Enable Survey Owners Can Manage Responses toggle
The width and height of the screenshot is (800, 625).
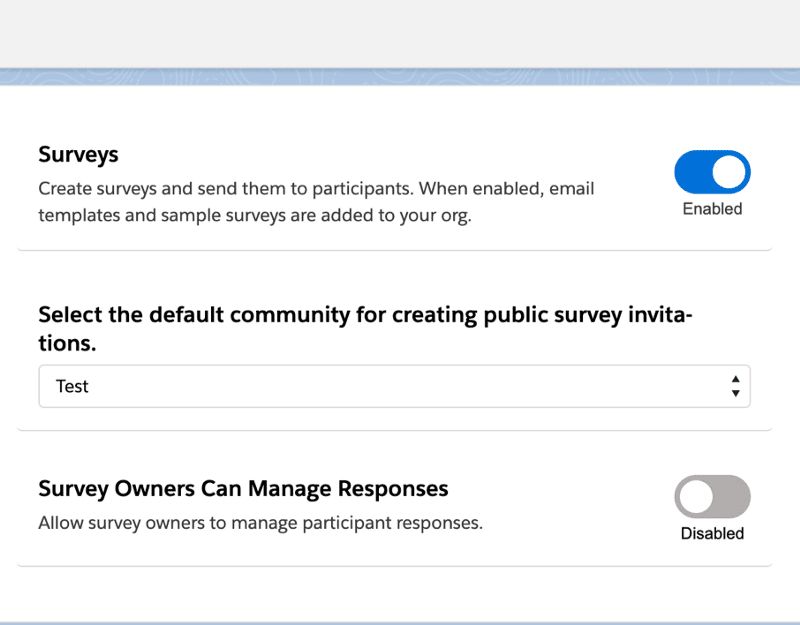712,496
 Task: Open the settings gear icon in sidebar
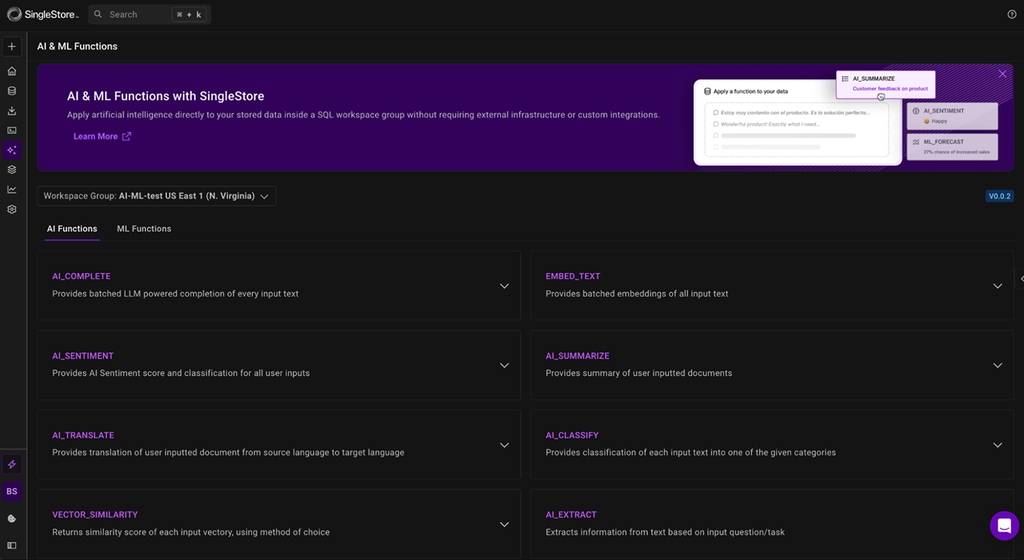click(12, 209)
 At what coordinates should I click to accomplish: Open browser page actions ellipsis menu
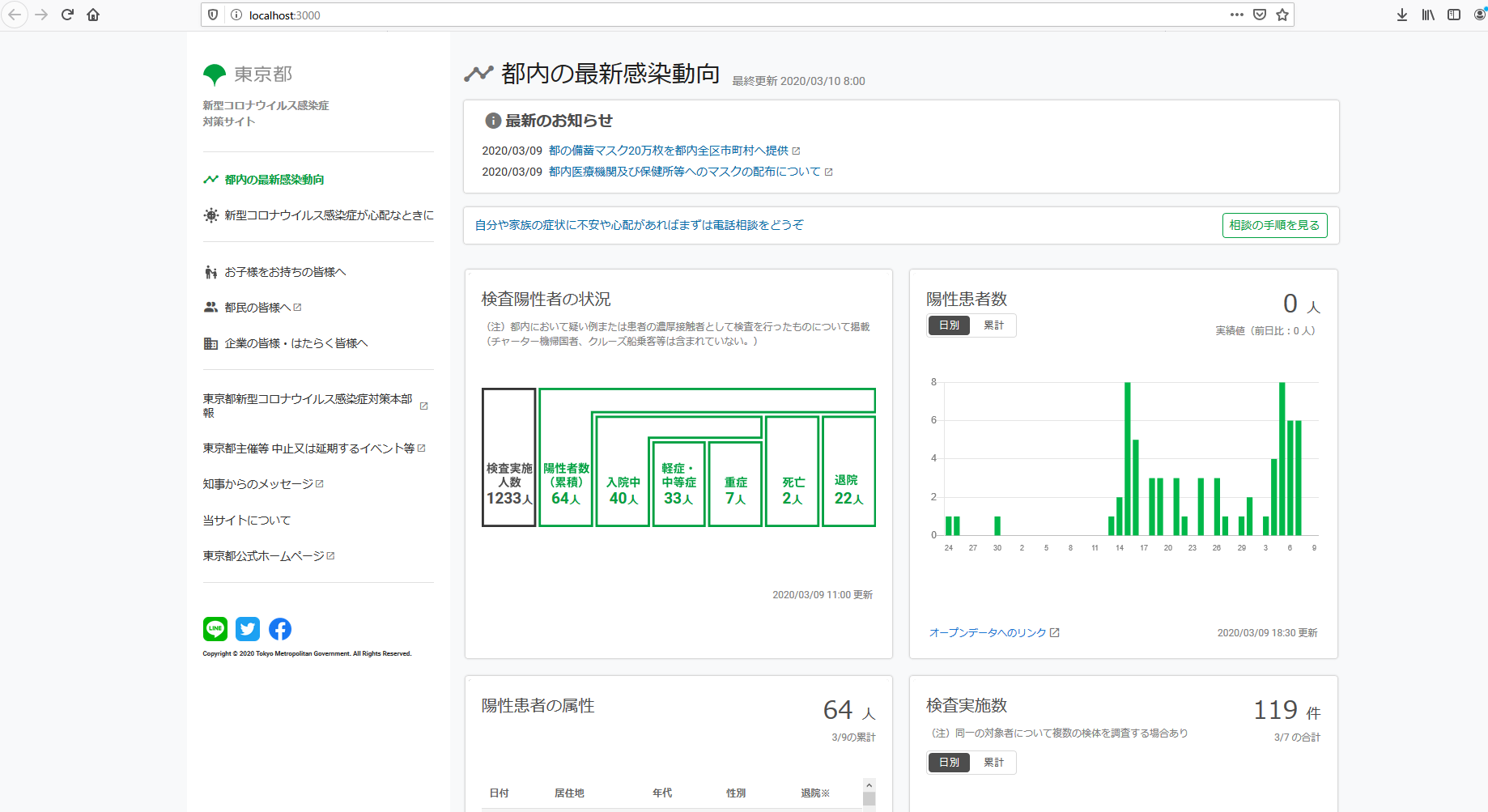1236,15
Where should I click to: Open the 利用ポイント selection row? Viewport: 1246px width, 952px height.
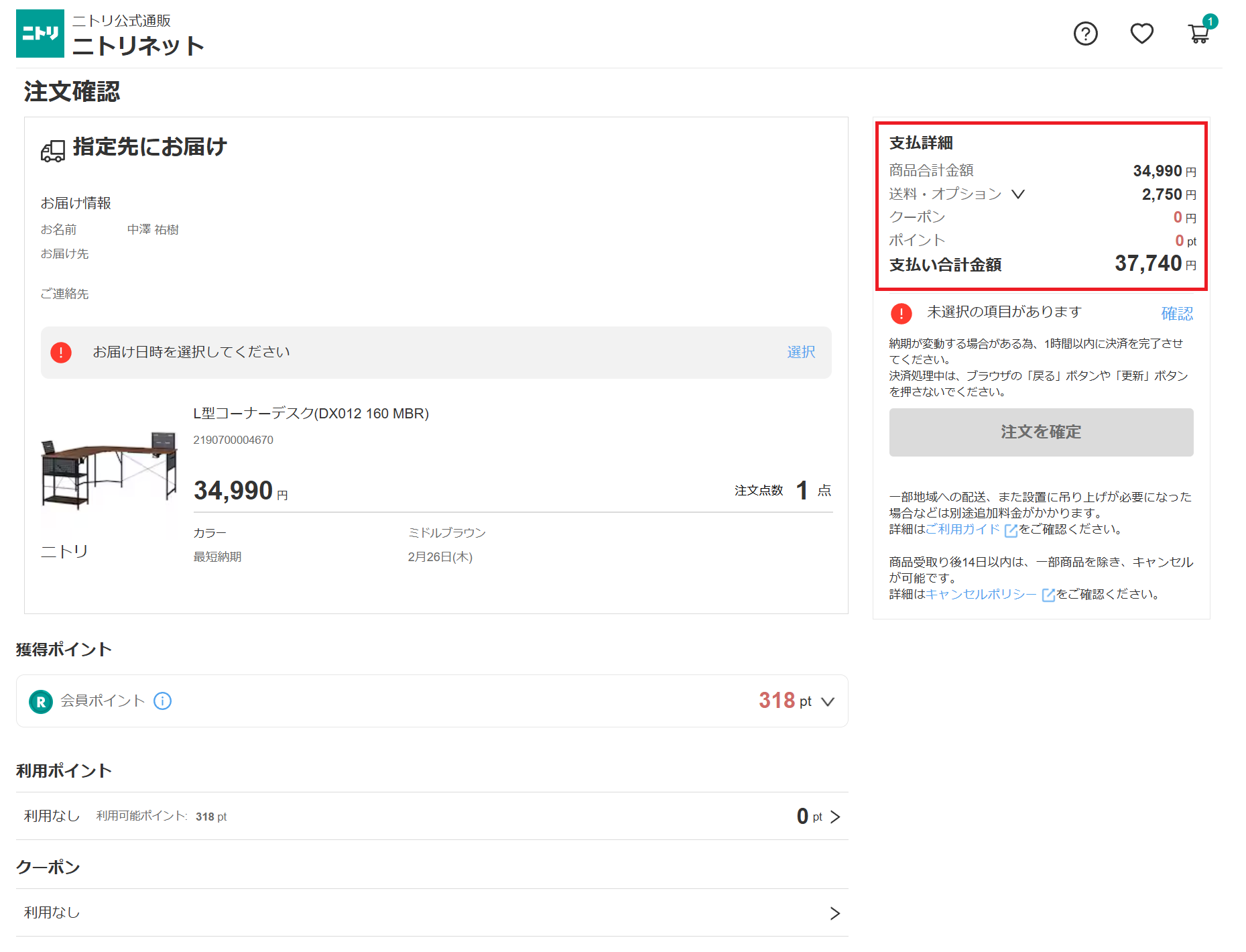click(x=834, y=817)
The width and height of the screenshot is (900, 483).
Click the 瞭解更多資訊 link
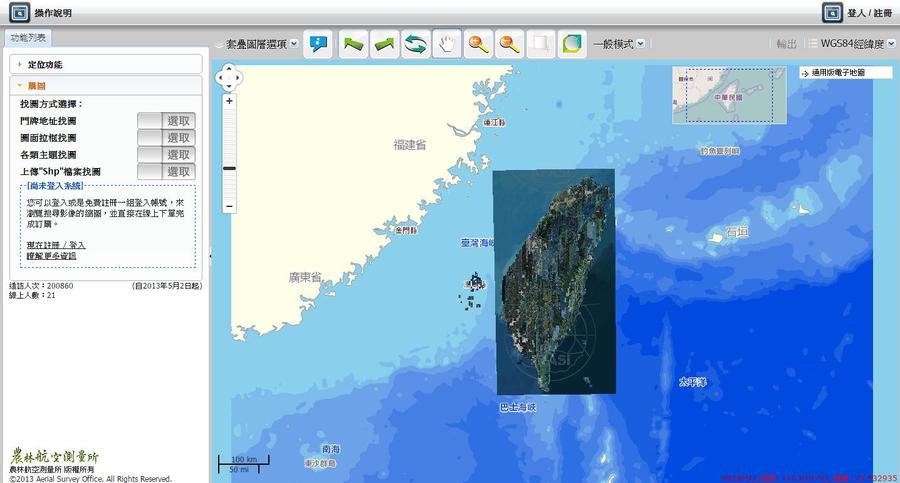50,256
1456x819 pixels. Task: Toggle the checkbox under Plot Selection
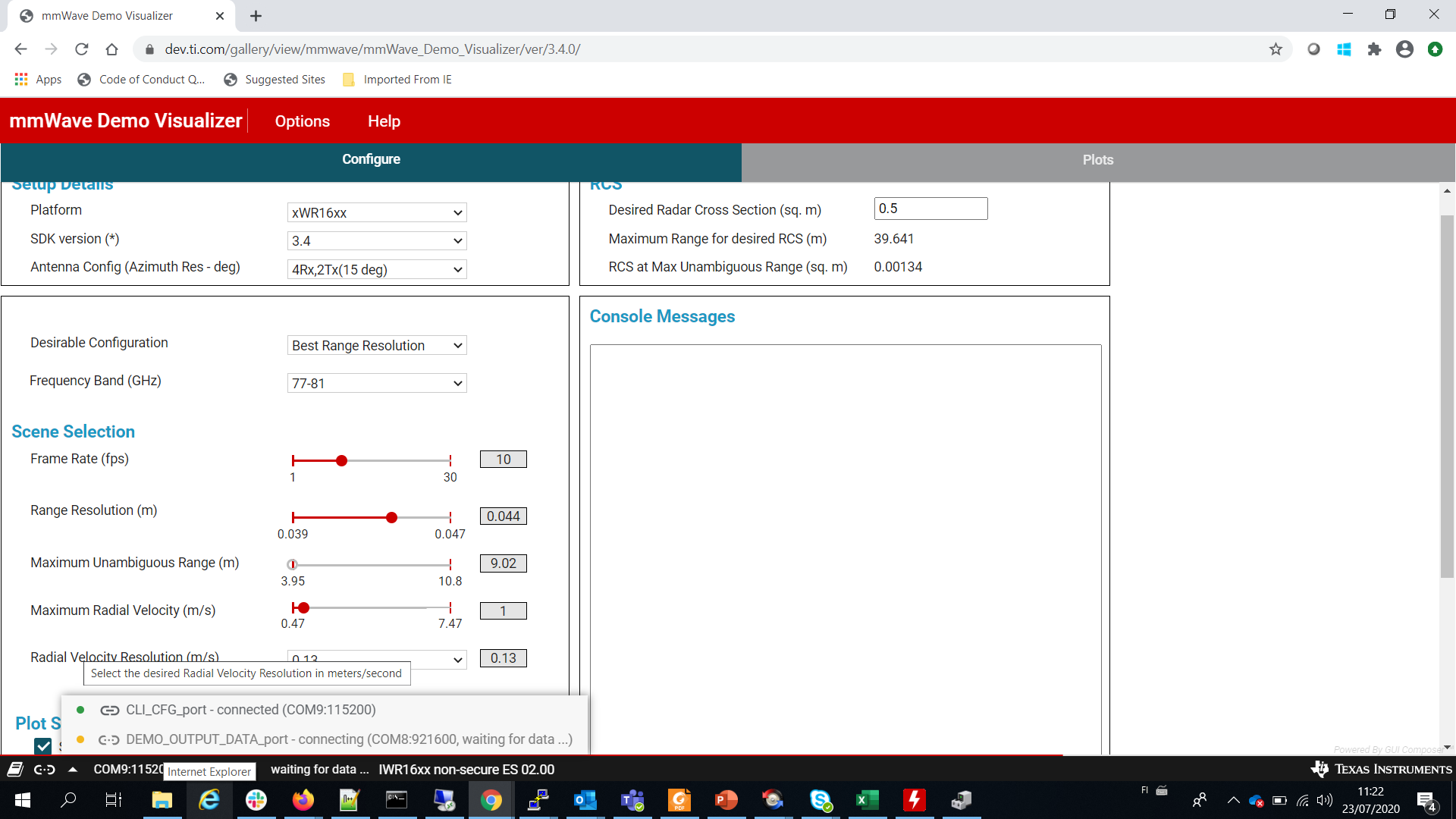click(43, 745)
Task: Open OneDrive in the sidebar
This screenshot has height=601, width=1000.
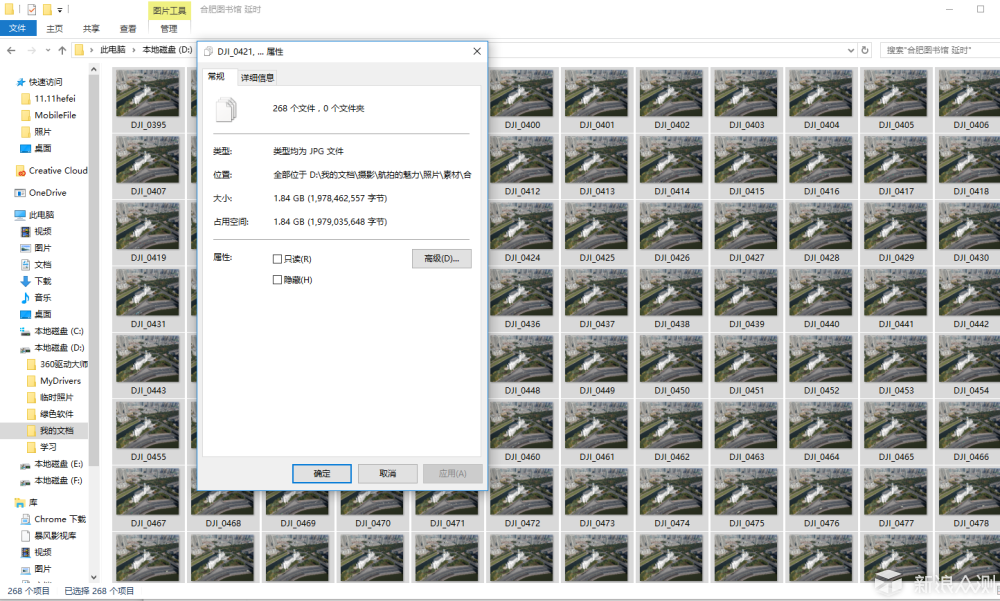Action: [x=47, y=193]
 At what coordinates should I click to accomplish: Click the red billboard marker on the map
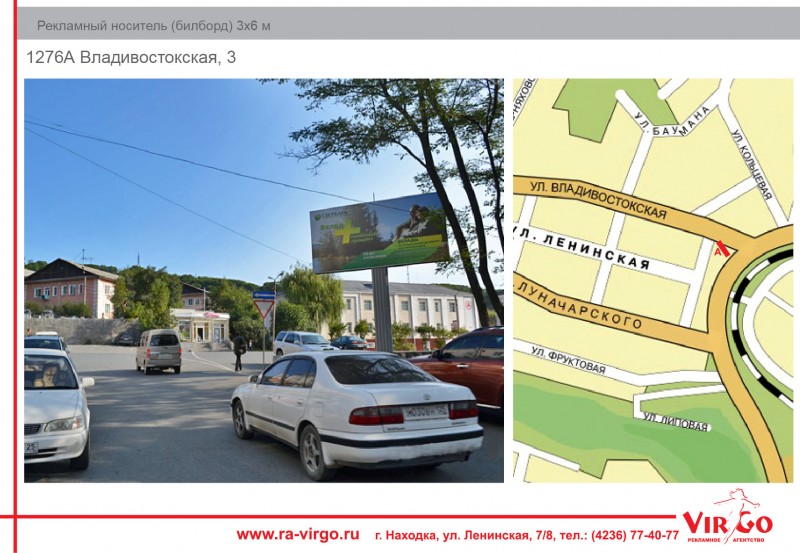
════════════════════
Exercise prompt:
Convert the records above into a numbered list with blank lines omitted, and leave the pictures out.

Completed task:
1. Enable Survey Owners Can Manage Responses toggle
2. The width and height of the screenshot is (800, 625).
3. 712,496
4.  Task: Open the settings gear icon in sidebar
5. click(12, 209)
6.  At what coordinates should I click to accomplish: Open browser page actions ellipsis menu
7. 1236,15
8. Where should I click to: Open the 利用ポイント selection row? Viewport: 1246px width, 952px height.
9. click(x=834, y=817)
10. The width and height of the screenshot is (900, 483).
11. Click the 瞭解更多資訊 link
12. 50,256
13. 1456x819 pixels. Task: Toggle the checkbox under Plot Selection
14. click(43, 745)
15. Task: Open OneDrive in the sidebar
16. This screenshot has height=601, width=1000.
17. Action: [x=47, y=193]
18.  At what coordinates should I click to accomplish: Click the red billboard marker on the map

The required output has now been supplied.